+++ ENTRIES PROVIDED
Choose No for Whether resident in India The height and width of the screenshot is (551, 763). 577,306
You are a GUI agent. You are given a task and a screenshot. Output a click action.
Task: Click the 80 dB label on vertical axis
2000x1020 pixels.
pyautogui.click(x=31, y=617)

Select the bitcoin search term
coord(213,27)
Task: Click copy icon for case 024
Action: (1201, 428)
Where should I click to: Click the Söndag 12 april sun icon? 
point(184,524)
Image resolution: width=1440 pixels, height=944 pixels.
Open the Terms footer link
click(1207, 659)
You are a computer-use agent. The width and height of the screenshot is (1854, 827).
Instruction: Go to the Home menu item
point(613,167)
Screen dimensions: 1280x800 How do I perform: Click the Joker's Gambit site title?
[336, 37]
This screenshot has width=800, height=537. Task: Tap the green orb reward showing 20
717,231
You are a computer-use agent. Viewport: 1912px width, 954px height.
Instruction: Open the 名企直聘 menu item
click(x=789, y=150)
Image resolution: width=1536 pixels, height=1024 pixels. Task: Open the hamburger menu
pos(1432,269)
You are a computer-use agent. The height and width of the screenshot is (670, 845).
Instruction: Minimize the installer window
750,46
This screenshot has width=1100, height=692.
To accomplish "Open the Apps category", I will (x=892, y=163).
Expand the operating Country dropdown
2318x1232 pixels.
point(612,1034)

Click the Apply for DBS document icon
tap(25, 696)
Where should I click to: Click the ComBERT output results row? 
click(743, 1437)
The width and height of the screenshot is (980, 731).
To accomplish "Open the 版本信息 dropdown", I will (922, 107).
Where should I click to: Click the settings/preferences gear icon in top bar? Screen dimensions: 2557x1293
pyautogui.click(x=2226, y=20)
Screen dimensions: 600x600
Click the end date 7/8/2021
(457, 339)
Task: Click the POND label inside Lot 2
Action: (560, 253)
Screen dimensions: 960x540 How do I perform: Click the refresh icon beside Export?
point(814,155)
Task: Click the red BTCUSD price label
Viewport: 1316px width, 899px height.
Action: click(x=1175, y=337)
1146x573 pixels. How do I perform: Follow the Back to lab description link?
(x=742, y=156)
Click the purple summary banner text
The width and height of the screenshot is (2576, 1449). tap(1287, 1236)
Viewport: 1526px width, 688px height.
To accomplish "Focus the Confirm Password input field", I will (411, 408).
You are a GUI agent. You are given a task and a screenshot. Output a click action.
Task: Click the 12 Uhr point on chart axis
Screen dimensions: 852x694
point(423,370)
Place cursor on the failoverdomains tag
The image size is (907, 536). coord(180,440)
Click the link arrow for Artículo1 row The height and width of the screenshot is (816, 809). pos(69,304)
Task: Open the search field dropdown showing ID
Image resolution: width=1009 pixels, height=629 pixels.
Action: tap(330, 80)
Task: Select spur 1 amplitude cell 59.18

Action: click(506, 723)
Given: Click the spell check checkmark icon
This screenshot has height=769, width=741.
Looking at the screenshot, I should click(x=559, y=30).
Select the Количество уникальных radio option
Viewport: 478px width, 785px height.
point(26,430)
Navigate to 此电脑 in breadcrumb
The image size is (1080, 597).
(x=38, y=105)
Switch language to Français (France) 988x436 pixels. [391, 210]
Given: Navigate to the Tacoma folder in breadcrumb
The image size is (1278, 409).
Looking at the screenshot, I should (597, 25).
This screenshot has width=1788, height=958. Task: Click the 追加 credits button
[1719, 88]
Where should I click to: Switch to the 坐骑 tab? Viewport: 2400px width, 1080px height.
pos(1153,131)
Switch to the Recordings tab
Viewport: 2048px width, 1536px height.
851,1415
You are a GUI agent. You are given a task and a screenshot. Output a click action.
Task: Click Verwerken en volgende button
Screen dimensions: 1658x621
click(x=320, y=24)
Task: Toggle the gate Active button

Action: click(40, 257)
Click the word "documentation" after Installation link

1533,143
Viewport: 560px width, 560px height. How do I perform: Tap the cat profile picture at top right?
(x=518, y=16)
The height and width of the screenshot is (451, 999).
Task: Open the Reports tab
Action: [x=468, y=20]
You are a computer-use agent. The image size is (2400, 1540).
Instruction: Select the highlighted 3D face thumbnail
++++++
TASK TO CARRY OUT: Copy the material from its first line through the line containing "point(184,524)", swapping "vertical" for "horizontal" and leaving everything else the same.

WRITTEN REPLY:
Choose No for Whether resident in India The height and width of the screenshot is (551, 763). 577,306
You are a GUI agent. You are given a task and a screenshot. Output a click action.
Task: Click the 80 dB label on horizontal axis
2000x1020 pixels.
pyautogui.click(x=31, y=617)

Select the bitcoin search term
coord(213,27)
Task: Click copy icon for case 024
Action: (1201, 428)
Where should I click to: Click the Söndag 12 april sun icon? 
point(184,524)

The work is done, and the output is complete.